The get_many operation offers an important performance optimisation for Mappings that are backed by network services. Requesting multiple keys at the same time can often be done in one query, reducing the operation from n round-trips to 1 round-trip. Memcached and Redis, for example, provide this operation.

redis = Redis(...)
print(redis.get_many(queries))    # fast, uses MGET operation

Services that do not support this operation might at least be able to use pipelining or concurrency to optimise a get_many().
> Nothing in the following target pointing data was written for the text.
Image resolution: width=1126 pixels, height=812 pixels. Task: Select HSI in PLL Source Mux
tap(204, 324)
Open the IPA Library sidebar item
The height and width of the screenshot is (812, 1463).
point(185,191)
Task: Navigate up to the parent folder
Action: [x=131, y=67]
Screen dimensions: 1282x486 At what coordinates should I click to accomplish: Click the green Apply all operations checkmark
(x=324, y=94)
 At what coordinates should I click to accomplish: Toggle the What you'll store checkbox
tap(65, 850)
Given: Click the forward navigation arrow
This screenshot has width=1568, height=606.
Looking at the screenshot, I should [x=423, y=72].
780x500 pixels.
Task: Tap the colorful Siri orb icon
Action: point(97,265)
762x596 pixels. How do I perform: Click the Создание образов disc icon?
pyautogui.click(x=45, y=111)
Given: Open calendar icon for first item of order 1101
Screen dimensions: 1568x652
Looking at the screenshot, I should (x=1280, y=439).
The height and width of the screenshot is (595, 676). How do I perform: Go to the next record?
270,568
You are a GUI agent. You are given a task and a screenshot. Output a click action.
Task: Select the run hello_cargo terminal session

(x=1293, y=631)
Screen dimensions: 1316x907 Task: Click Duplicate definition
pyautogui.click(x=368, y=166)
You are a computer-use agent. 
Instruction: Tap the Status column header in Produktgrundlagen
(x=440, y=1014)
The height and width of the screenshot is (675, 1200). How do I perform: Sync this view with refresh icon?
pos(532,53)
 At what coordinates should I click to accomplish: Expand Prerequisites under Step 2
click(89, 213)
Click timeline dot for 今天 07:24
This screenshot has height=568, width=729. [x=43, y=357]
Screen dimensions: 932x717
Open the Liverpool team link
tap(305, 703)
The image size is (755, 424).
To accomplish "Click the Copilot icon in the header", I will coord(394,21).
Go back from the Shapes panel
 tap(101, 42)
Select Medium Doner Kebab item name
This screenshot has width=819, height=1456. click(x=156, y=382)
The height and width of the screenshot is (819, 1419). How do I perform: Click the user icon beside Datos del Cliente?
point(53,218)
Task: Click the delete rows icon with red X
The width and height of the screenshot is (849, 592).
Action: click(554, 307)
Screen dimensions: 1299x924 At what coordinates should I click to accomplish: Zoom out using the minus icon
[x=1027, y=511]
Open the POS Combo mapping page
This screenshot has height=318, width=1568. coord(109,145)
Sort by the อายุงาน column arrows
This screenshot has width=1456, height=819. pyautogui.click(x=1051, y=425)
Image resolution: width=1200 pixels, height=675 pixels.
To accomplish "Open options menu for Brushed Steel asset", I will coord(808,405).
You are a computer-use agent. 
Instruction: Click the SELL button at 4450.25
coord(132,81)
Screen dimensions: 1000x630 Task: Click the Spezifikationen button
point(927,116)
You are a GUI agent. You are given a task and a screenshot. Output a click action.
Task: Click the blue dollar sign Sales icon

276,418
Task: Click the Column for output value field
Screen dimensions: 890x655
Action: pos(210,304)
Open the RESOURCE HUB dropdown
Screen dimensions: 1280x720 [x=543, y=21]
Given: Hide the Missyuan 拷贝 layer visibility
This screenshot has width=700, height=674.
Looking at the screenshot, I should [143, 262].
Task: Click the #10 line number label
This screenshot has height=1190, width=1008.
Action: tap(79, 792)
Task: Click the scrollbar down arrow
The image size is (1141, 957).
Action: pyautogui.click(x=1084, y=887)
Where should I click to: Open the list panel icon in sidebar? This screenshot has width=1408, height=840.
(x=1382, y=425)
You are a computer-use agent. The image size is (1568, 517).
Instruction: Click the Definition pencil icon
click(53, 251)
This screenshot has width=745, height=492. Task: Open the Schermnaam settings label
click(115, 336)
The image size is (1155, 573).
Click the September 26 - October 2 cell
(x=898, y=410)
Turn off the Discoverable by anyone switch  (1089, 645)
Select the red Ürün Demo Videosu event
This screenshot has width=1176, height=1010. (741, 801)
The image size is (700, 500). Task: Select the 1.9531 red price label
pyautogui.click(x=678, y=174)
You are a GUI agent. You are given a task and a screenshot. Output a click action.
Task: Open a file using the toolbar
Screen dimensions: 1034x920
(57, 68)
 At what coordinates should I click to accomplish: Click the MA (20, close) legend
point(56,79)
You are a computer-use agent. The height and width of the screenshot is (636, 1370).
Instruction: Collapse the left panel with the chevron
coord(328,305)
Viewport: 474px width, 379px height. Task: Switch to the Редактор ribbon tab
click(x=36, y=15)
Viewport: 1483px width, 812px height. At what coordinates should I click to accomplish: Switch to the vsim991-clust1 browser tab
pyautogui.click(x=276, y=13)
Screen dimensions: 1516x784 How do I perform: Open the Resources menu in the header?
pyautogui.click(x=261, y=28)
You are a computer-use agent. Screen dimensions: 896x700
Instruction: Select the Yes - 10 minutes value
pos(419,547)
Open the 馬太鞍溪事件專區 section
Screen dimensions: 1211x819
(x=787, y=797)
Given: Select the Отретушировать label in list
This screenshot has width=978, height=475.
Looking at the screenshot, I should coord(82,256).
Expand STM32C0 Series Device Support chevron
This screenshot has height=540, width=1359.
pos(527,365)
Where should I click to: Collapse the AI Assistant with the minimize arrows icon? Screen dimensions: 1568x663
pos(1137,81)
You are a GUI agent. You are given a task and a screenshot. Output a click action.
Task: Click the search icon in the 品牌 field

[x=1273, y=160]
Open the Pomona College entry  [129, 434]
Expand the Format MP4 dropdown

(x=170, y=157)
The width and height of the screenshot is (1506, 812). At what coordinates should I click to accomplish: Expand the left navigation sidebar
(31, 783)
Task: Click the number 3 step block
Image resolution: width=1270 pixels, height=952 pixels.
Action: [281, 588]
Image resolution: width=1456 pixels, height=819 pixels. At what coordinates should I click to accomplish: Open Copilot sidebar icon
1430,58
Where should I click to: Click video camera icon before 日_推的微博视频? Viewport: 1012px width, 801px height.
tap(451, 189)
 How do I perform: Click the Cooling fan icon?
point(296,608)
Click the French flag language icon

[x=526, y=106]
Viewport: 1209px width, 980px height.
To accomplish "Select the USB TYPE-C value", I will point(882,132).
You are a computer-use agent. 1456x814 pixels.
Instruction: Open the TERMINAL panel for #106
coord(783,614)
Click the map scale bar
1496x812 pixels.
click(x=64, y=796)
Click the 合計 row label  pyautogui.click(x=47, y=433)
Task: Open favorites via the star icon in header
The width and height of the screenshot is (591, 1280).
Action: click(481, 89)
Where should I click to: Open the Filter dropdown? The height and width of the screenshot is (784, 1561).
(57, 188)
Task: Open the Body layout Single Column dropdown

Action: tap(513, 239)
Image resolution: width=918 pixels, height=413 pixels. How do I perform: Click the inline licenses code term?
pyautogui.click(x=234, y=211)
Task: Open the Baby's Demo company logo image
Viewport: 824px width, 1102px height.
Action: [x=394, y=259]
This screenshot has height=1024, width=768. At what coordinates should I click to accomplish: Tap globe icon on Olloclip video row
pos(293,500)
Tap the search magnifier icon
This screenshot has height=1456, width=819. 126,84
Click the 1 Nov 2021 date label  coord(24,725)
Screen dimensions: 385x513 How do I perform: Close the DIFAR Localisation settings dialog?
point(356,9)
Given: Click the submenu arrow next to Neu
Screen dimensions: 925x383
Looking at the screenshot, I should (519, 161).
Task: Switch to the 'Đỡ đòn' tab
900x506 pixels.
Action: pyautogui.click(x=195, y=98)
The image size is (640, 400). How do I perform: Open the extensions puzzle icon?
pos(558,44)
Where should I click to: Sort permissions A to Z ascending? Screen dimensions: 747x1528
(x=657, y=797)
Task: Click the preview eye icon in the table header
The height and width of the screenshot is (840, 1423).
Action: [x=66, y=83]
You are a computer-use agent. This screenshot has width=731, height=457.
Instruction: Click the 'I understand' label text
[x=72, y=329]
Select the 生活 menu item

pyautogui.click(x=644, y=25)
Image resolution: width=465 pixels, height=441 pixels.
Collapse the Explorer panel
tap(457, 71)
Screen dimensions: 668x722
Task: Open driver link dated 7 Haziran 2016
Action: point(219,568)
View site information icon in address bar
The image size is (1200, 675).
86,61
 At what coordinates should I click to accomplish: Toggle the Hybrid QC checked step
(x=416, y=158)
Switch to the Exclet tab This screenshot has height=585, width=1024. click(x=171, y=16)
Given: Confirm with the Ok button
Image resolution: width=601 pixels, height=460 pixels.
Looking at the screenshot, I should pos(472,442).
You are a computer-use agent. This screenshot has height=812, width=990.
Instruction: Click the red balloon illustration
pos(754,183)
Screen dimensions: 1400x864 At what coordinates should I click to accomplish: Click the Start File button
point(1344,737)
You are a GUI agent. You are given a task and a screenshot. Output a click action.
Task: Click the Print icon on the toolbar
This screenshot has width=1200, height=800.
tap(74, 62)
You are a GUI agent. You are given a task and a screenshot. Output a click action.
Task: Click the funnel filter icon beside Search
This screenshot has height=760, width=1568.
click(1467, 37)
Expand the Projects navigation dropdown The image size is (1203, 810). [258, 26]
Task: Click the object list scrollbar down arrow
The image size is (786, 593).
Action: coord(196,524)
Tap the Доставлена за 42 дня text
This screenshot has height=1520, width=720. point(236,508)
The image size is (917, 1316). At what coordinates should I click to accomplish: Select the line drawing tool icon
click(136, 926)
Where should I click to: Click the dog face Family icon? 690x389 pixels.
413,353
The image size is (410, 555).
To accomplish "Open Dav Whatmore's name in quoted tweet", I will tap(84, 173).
The generic implementation would suffice for implementations where no performance improvement is possible.

A Redis driver could have its own method for this operation. The problem then is that this prevents duck-typing. A dict is not a suitable alternative implementation; indeed the implementation in a Redis library is likely to have a different name to one in an ElasticSearch library, so they cannot be exchanged for one another.

pf_moore · March 7, 2019, 10:21pm

{k: d[k] for k in keys} seems like a pretty readable way of writing your get_many, which works in Python now.

mauve · March 18, 2019, 3:00pm

That’s not quite the same, as it raises KeyError for any key in keys not in d. This would be closer:

{k: d[k] for k in keys if k in d}

zuo · April 15, 2019, 1:19am

The last two posts show that it is not obvious at the first sight whether non-existent keys are ignored or cause an exception. Maybe intersection operator would be better…

apalala · April 15, 2019, 2:04am

An intersection operator between dict and set is part of the discussion on operators over dict for 3.8:

filtered_dict = d & {'b', 'd'}

mjpieters · April 15, 2019, 3:06pm

It’s more of an ‘select’ or ‘intersection’ operation. And because dictionary keys are unique, should the function perhaps accept a set of keys instead of an iterable?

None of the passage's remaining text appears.